The given problem is:
Let $P(n)$ be the number of ways to arrange $n$ zeros and ones in a row, given that ones occur in groups of three or more. Show that $$P(n) = 2P(n-1)-P(n-2)+P(n-4)$$ and deduce that as $\displaystyle{\lim_{n \to \infty}}$ $\frac{P(n+1)} {P(n)} \rightarrow x$, where $x > 0$ is real and $x^4-2x^3+x^2-1 = 0.$
The very first statement of the problem is not clear, $n$ is the number of total zeros and ones combined or there are $n$ zeros and few ones? Moreover, an arrangement having only zeros such as $000$ or $00000$ is acceptable or not is also doubtful.
I do not know how to approach this kind of problems, any reference book will be also very helpful.

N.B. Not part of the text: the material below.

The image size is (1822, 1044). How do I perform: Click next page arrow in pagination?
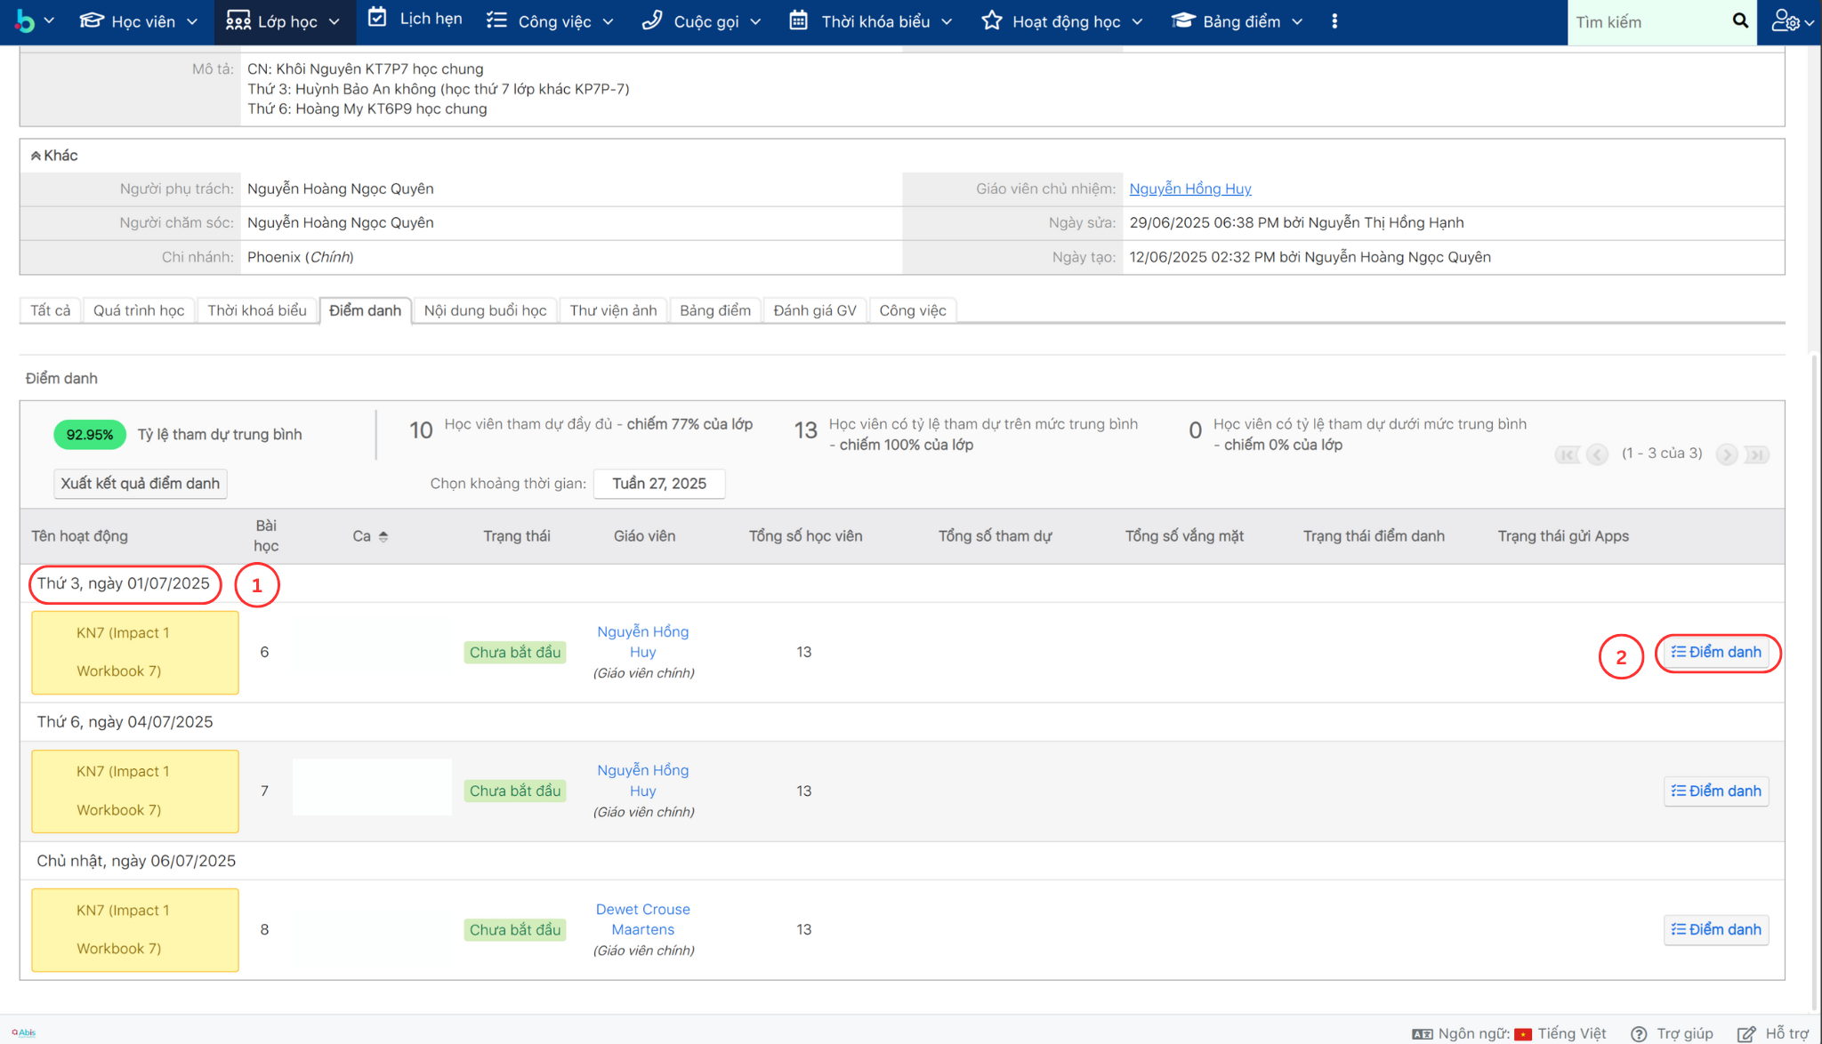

I can tell from a general familiarity with these types of problems that $n$ refers to the combined number of $0$'s and $1$'s. If they omitted the restriction that $1$s occur in groups of three or more, there would be $2^n$ arrangements. However, you should double check this with whoever gave you the problem.
Also, the all zeroes sequence should be acceptable. You only have a problem if there exists a block of ones with size one or two; since there are no ones, there is no problem.
First I will "prove" that $P(n)=2P(n-1)$, then quantify the mistakes in that proof.
However, there are two problems:
Suppose the sequence of length $n-1$ ended with a zero, and the last number was chosen to be one. Then the resulting sequence would end $01$, which is not valid. These "bad" sequences must be subtracted from the count of $2P(n-1)$. There are exactly $P(n-2)$ such "bad" sequences, since a bad sequence consists of a valid sequence of length $n-2$, followed by a $01$.
Suppose the sequence of length $n$ ends with $0111$. Then there is not way to construct that sequence using the described method; the initial $n-1$ characters end with $011$, which is not valid, so is not accounted for by $P(n-1)$. These sequences ending with $0111$ are "missing" from the $2P(n-1)$ count, so they need to be added in to correct this. The number of "missing" sequences is $P(n-4)$.
Therefore, applying these corrections to the proof, you get $P(n)=2P(n-1)-P(n-2)+P(n-4)$. The conclusion about the limit of consecutive terms follows from the theory of solving homogeneous, linear recurrences with constant coefficients.